▸ **PROBLEMS TO WORK ON**
**a)** According to the article on Torelli groups, what generates the Torelli group?
**b)** Please select every line of the records that contains the word "should", matching case exactly.

▸ **ARTICLE**
* * * *
Torelli Groups in Surface Topology

Updated 16 January 2026

The Torelli group is defined as the subgroup of the mapping class group that acts trivially on the first homology of a surface, serving as a fundamental invariant in low-dimensional topology.
It is generated by separating twists and bounding pair maps, with explicit finite generating sets established for orientable surfaces of genus 3 and higher.
Research on Torelli groups bridges geometric group theory, quantum topology, and representation theory, while addressing open problems in finite presentation and representation stability.

The Torelli group of a surface is the subgroup of the mapping class group consisting of those isotopy classes of diffeomorphisms that act trivially on the integral first homology. Torelli groups are fundamental invariants in low-dimensional topology, connecting mapping class group theory, quantum topology, and representation theory. Their structure, generation, finite presentability, and representation stability are central research themes in modern geometric group theory and algebraic geometry.
* * * *
▸ **Dataset rows**
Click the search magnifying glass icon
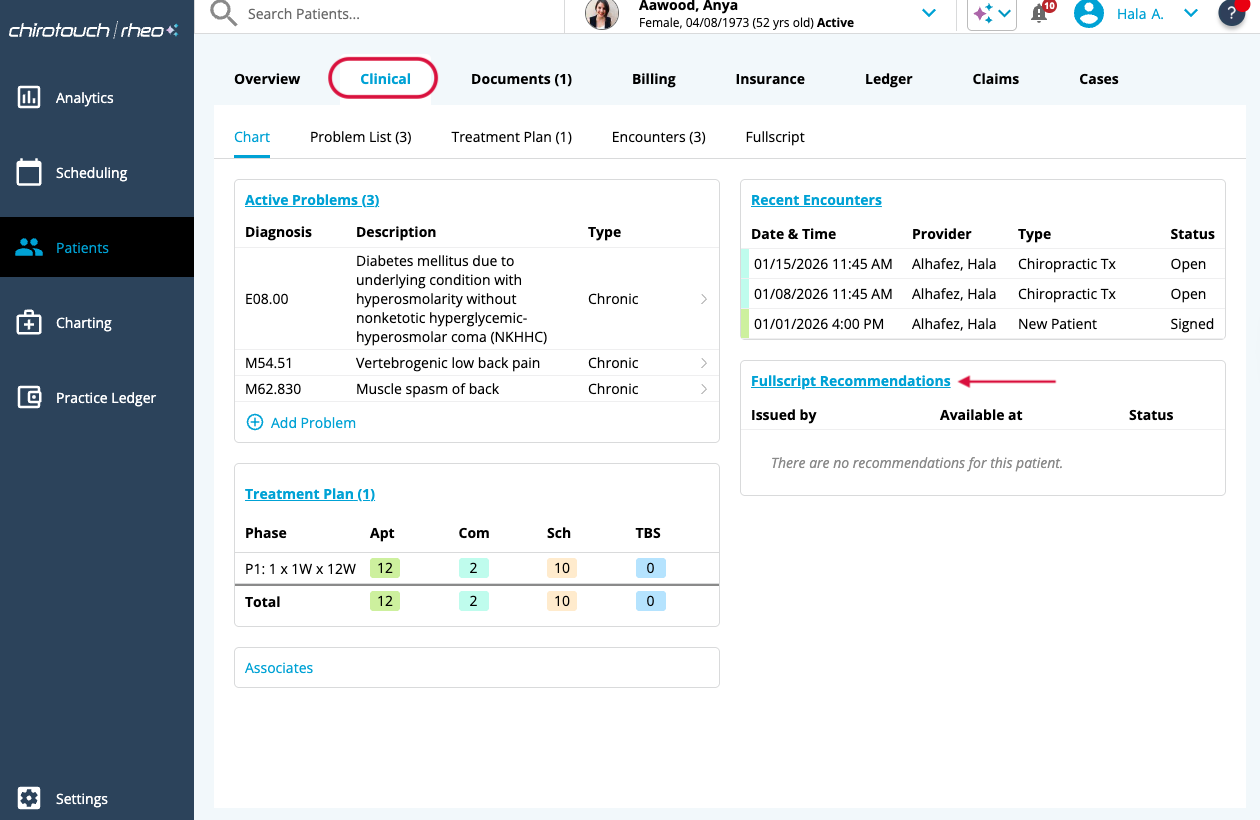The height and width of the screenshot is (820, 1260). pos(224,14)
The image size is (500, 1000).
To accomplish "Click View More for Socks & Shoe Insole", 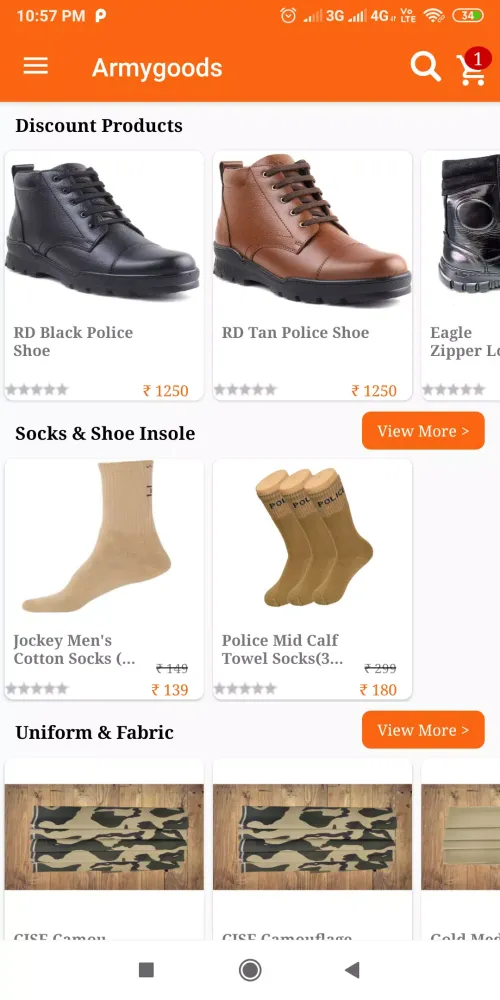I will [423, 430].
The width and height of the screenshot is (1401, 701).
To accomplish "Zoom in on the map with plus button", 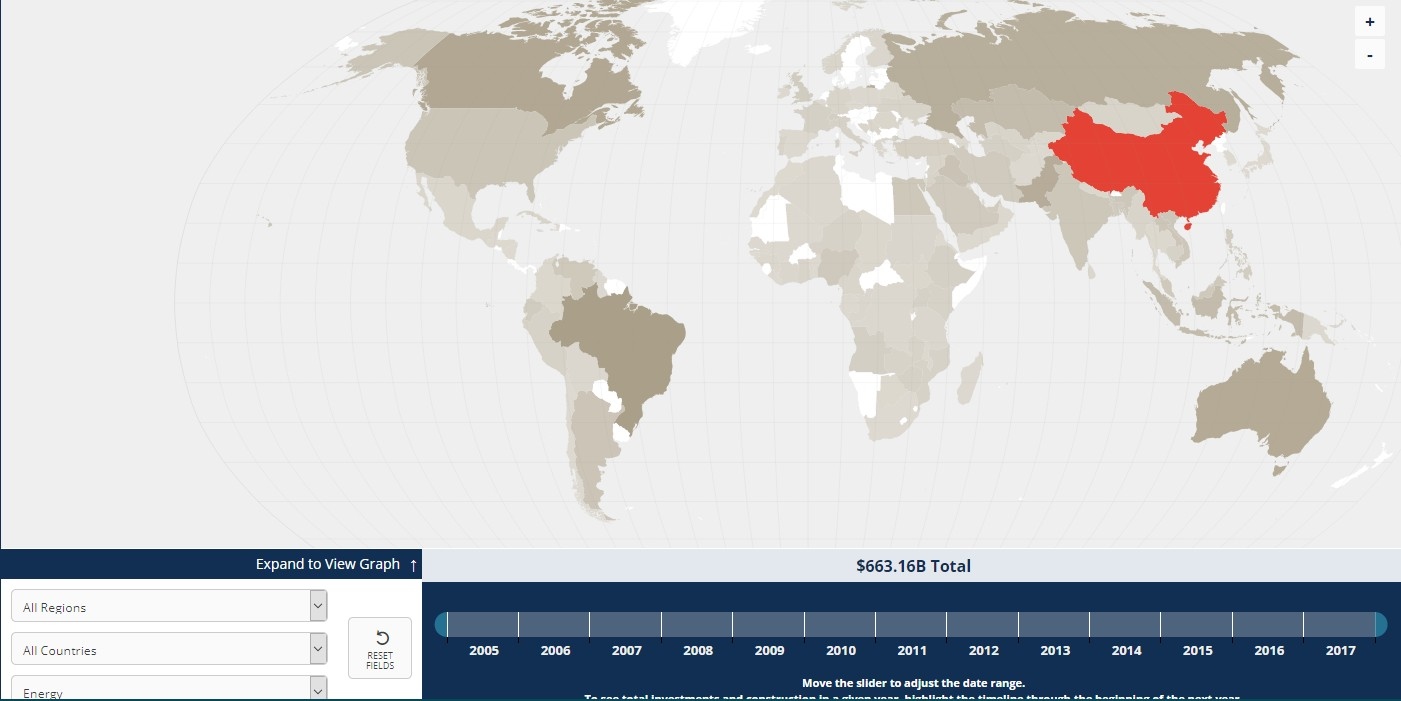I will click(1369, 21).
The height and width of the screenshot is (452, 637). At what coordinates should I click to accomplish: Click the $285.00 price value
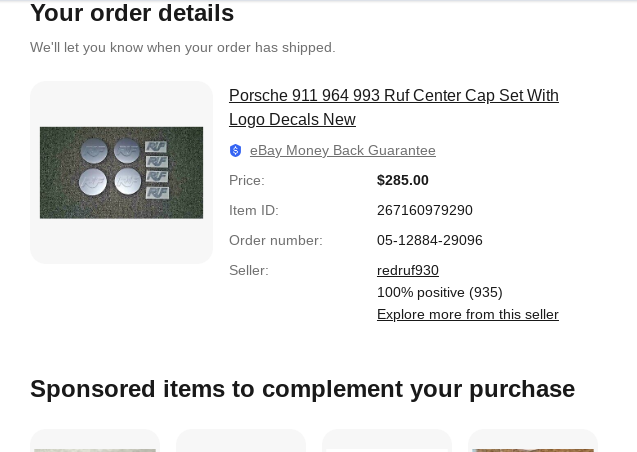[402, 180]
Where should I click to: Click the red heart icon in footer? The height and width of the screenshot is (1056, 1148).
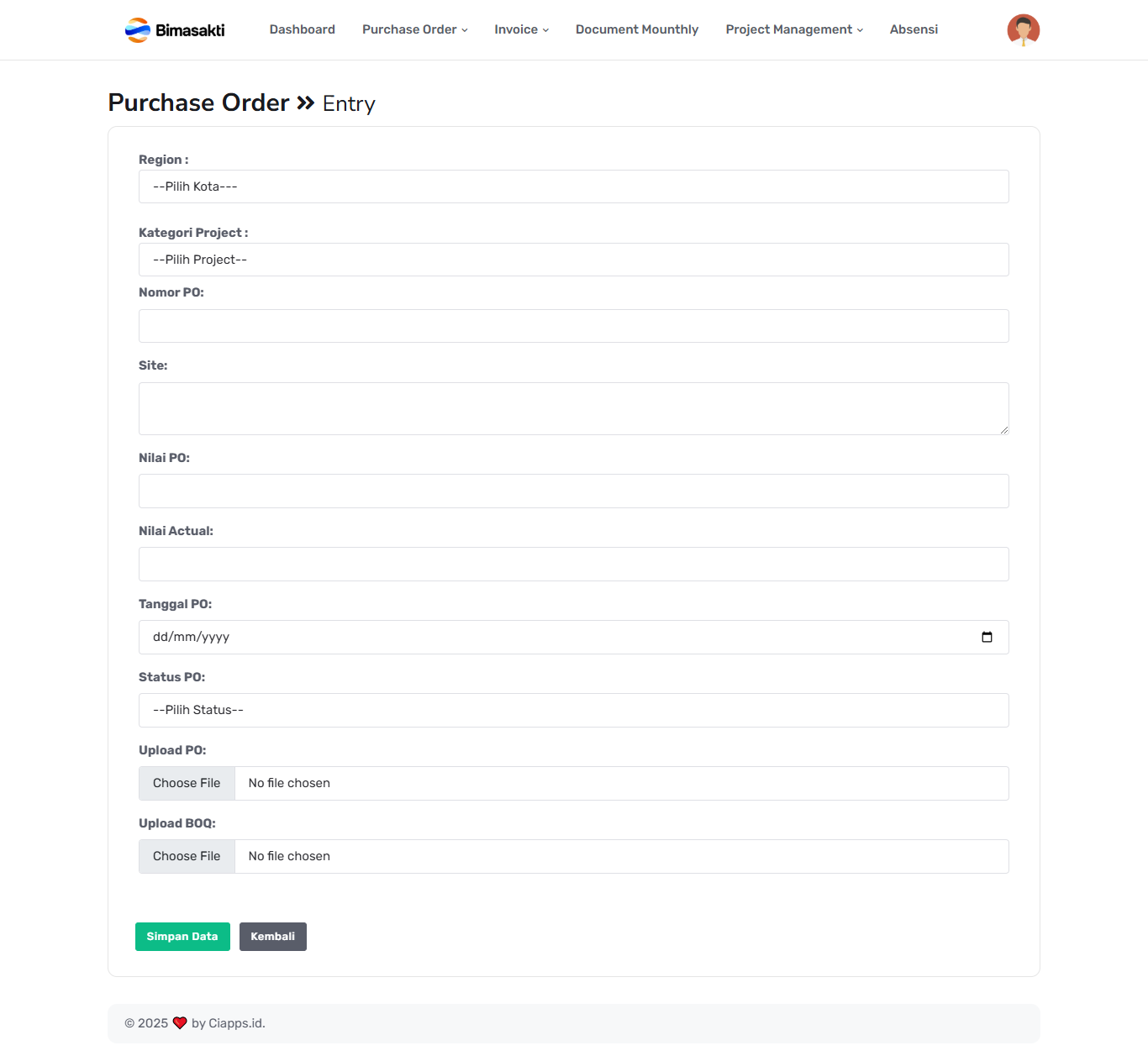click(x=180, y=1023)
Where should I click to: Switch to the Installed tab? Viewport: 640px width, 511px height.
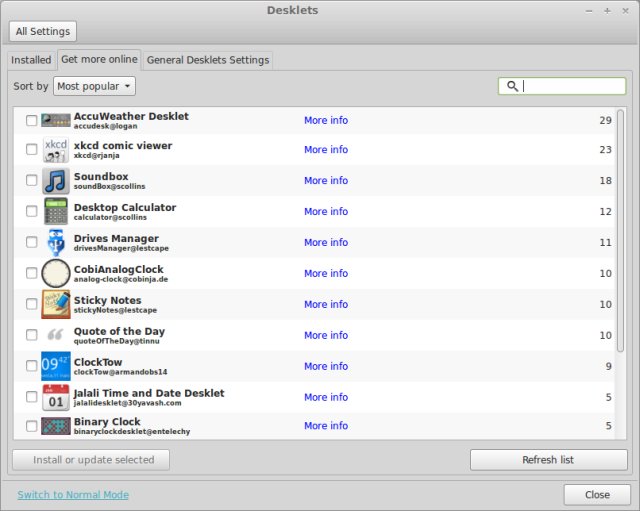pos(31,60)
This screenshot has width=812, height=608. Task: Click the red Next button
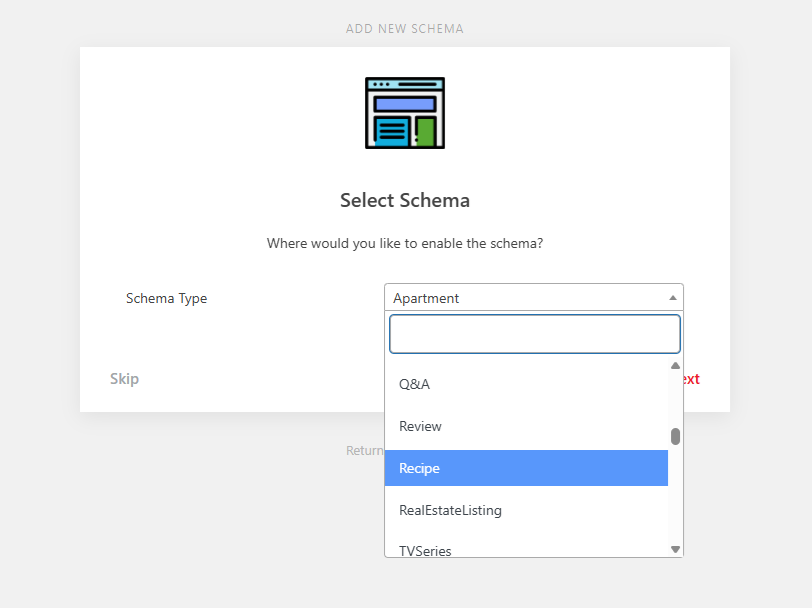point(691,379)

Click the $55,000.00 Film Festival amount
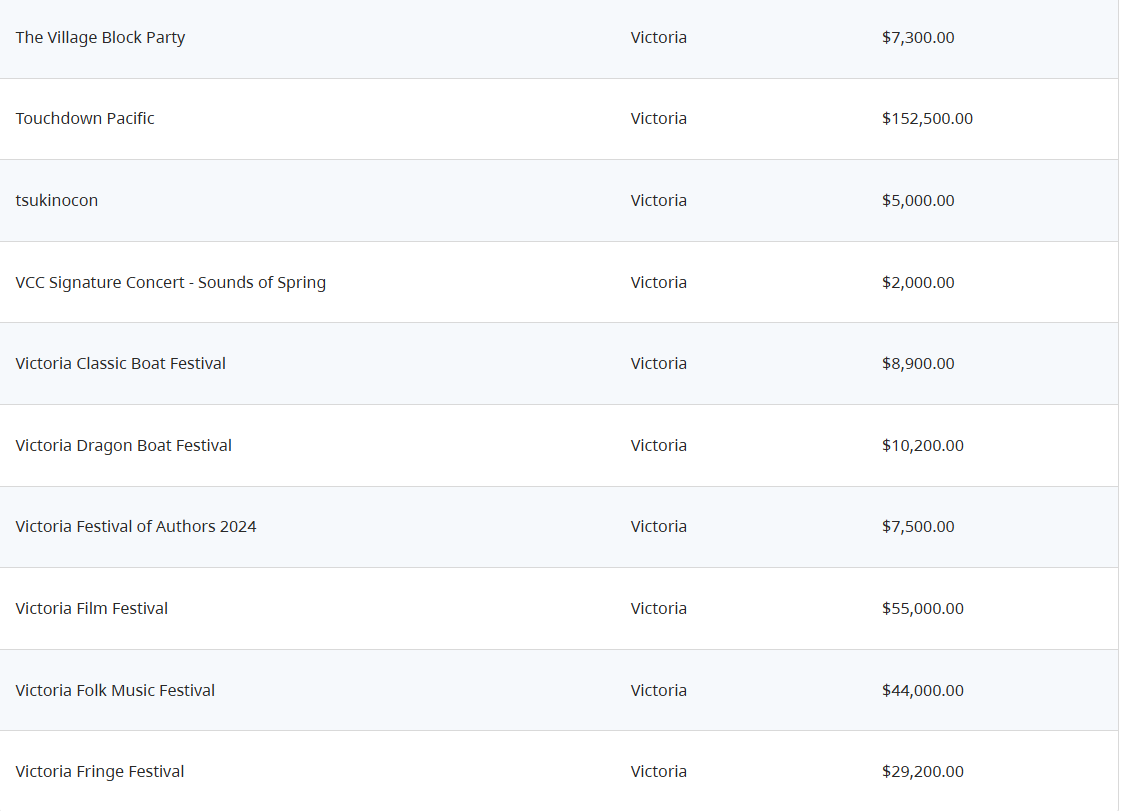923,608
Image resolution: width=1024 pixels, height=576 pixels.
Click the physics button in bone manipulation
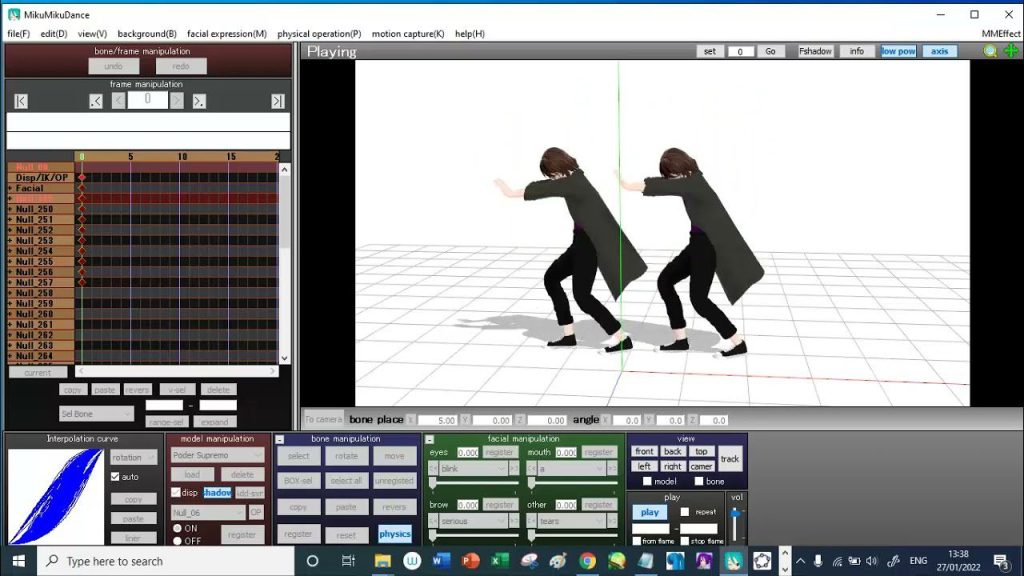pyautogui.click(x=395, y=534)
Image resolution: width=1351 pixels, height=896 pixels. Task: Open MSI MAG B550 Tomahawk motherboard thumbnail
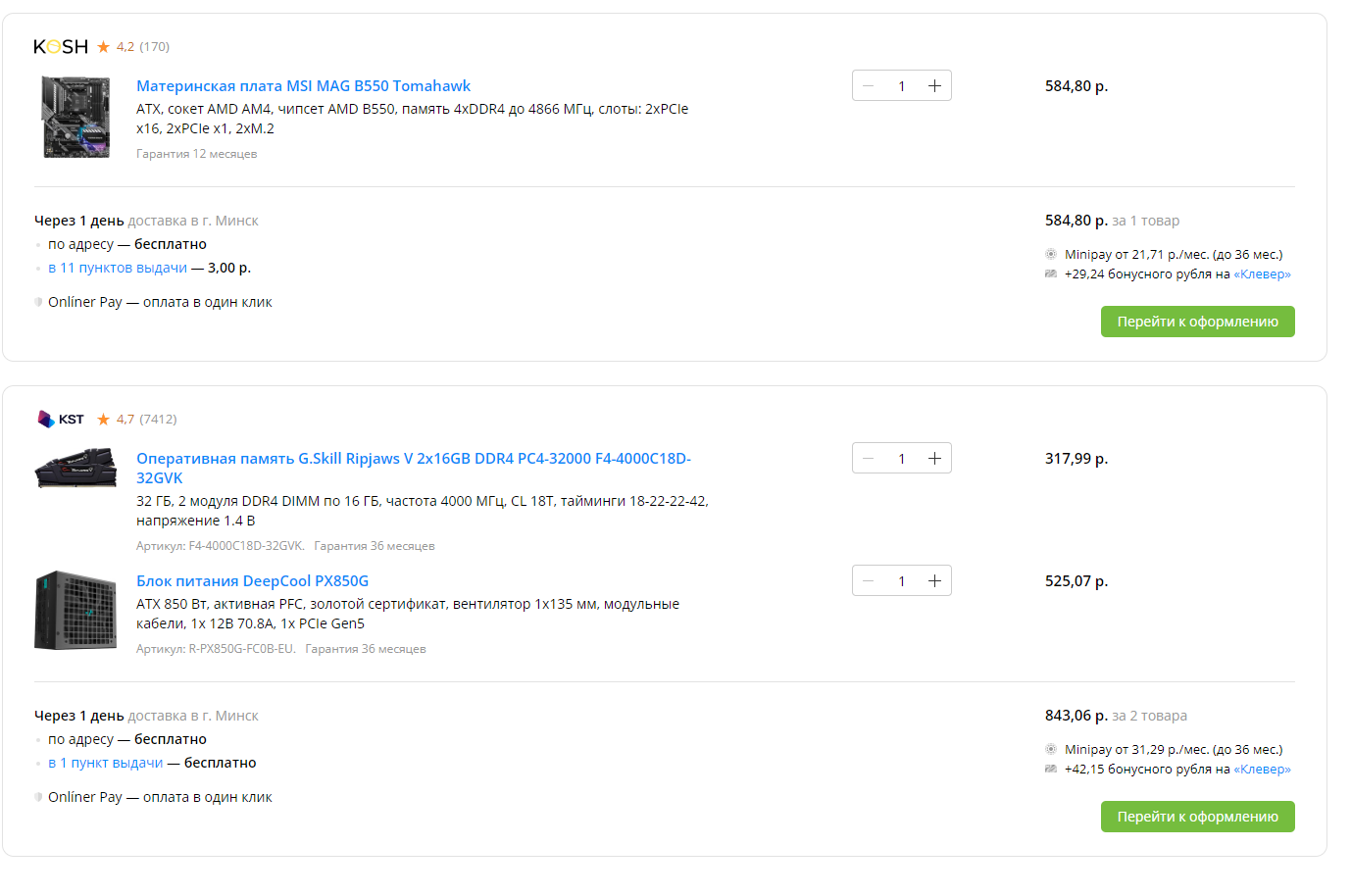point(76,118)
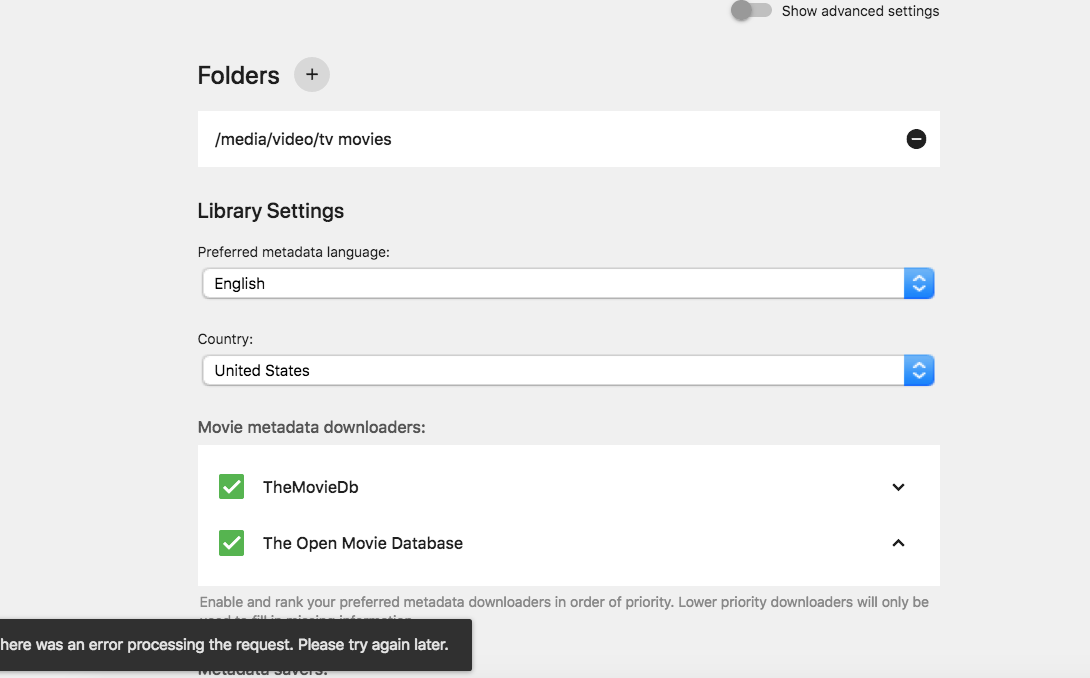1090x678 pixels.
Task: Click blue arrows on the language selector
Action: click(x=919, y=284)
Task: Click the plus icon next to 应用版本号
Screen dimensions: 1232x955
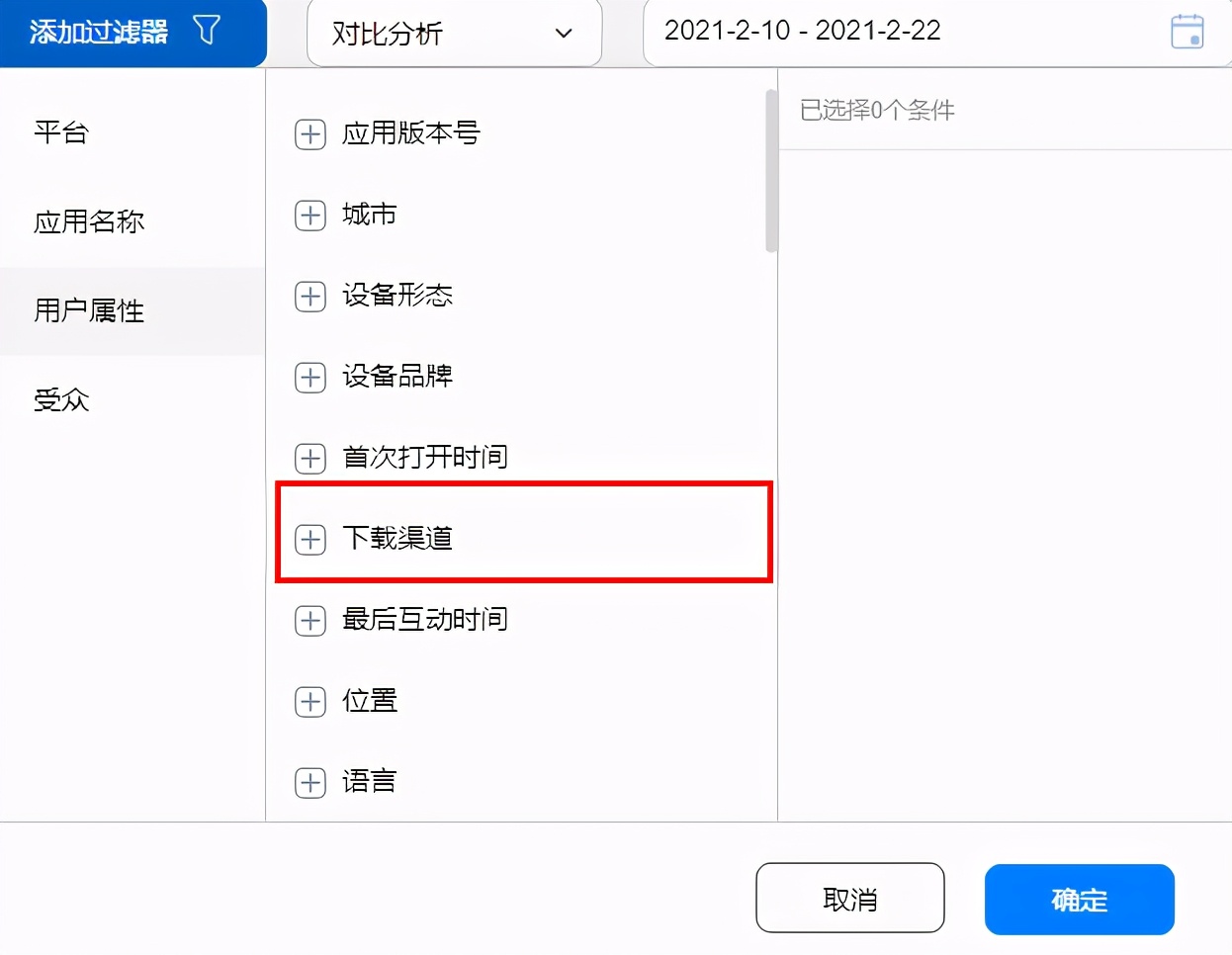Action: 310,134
* * * *
▸ **ANSWERS FOR THE TASKS**
**a)** Separating twists and bounding pair maps.

**b)**
The height and width of the screenshot is (452, 637). At what coordinates should I click to accomplish: Click the $285.00 price value
Where should I click to: Click the red heart icon in footer? The height and width of the screenshot is (1056, 1148).
Where should I click to: Switch to the Installed tab? Viewport: 640px width, 511px height.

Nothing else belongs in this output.